Early diagnosis of Alzheimer’s disease: contribution of structural neuroimaging.
Auteur : Chetelat G, Baron JC
Année : 2003
Journal : Neuroimage 1053-8119
PubMed Id : 12595205
To accurately predict the development of Alzheimer’s disease (AD) at its predementia stage would be a major breakthrough from both therapeutic and research standpoints. In this review, our focus is on markers obtained with structural imaging–especially magnetic resonance imaging (MRI)–and on studies of subjects at risk of developing AD. Among the latter, amnestic mild cognitive impairment (MCI) is currently the most commonly accepted reference, and therefore is specially targeted in this review. MCI refers to patients with significant but isolated memory impairment relative to subjects of identical age. Consistent with established histopathological data, structural imaging studies comparing patients with early probable AD to healthy aged subjects have shown that the most specific and sensitive features of AD at this stage are hippocampal and entorhinal cortex atrophy, especially when combined with a reduced volume of the temporal neocortex. MCI patients have significant hippocampal atrophy when compared to aged normal controls. When comparing patients with probable AD to MCI subjects, hippocampal region atrophy significantly extends to the neighboring temporal association neocortex. However, only longitudinal studies of MCI subjects are suited to assess (in a retrospective way) the predictive value of initial atrophy measurements for progression to AD. Few such studies have been published so far and for the most they were based on small samples.

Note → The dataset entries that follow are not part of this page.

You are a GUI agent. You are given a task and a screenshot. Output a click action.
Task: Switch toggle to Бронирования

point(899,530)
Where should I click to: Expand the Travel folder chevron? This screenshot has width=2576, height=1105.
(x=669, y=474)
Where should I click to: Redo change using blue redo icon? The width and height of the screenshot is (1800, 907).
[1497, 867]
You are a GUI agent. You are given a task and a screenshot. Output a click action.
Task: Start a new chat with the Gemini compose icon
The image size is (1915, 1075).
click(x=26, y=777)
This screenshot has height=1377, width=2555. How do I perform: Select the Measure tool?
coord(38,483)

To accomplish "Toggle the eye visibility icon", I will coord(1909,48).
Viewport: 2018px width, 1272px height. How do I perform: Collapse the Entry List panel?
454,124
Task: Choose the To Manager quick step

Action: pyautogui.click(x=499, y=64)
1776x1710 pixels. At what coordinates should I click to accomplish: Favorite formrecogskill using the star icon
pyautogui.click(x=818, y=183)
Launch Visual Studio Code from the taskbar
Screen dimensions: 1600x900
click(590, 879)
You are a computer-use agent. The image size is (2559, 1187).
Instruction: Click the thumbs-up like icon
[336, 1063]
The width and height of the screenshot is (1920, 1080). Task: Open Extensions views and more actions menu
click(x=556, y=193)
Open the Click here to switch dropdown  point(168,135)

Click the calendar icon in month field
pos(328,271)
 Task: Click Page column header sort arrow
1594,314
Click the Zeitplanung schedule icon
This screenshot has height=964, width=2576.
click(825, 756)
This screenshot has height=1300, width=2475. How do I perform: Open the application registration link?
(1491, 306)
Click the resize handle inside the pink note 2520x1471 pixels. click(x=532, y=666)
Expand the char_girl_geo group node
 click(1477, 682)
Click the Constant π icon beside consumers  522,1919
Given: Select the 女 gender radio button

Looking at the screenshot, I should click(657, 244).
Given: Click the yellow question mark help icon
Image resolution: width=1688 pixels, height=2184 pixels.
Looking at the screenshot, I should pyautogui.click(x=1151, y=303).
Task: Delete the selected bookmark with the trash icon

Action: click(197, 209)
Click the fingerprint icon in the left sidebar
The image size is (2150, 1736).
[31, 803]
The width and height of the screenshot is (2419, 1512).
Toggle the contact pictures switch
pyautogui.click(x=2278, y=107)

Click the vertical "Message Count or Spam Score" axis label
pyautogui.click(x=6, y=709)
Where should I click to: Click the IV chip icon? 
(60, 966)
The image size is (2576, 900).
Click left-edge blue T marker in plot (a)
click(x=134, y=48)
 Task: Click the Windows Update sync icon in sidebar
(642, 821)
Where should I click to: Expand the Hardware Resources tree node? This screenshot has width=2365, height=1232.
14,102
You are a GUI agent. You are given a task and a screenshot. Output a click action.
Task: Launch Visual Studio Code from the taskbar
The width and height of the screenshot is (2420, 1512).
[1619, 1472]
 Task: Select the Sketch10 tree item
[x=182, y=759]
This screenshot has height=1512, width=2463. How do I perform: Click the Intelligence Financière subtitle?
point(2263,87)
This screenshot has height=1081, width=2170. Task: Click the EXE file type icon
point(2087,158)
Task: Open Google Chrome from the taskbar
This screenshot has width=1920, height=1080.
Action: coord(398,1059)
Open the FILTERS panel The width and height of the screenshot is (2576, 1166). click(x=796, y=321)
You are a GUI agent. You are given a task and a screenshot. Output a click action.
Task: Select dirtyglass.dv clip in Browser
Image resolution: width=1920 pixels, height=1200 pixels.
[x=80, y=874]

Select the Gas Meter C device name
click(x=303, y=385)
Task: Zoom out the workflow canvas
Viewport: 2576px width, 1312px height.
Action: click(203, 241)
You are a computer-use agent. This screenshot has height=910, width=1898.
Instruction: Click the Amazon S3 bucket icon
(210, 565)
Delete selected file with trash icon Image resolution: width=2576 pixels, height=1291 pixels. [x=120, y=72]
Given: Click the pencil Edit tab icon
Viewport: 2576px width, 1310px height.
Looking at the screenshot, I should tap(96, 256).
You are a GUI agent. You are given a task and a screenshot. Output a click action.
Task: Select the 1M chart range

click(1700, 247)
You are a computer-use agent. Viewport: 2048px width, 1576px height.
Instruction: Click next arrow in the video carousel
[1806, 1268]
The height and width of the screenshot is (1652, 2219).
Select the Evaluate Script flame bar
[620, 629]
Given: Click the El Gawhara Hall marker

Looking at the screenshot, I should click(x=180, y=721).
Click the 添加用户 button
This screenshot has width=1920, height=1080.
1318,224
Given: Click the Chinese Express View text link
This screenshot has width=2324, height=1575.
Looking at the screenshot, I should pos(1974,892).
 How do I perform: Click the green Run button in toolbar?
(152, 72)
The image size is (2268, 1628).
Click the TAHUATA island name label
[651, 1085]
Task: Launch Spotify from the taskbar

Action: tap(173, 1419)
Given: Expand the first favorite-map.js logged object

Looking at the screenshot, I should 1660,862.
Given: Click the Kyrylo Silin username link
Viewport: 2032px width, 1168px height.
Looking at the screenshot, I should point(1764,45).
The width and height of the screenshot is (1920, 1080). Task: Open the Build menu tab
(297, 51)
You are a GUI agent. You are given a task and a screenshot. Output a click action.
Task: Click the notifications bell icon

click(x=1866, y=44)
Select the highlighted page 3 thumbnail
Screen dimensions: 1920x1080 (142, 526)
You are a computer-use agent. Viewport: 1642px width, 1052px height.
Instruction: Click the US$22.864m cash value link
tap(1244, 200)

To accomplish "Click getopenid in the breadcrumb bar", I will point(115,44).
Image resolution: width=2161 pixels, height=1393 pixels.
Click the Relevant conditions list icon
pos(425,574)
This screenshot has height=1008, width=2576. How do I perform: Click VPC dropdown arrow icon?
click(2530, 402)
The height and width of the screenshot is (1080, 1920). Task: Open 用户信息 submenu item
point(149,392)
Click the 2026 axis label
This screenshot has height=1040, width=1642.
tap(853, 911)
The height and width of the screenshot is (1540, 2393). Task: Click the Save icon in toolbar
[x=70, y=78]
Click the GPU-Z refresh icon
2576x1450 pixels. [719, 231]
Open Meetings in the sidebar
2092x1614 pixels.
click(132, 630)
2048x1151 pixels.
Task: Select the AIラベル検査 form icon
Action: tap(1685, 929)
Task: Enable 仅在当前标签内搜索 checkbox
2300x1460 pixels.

Furthermore, the comparison among studies is clouded by differences in both populations studied and MRI methodology used. Nevertheless, comparing the initial MRI data of at-risk subjects who convert to AD at follow-up to those of nonconverters suggests that a reduced association temporal neocortex volume combined with hippocampal or anterior cingulate cortex atrophy may be the best predictor of progression to AD. These data, although still preliminary, are consistent with postmortem studies describing the hierarchical progression of tau lesions in normal aging and early stages of AD, such that damage to the medial temporal lobe and association cortex would account for the memory and nonmemory cognitive impairments, respectively, the combination of which is required to operationally define probable AD. Future research in this field should capitalize on thorough methodology for brain structure delineation, and combine atrophy measurements to cognitive and/or functional imaging data.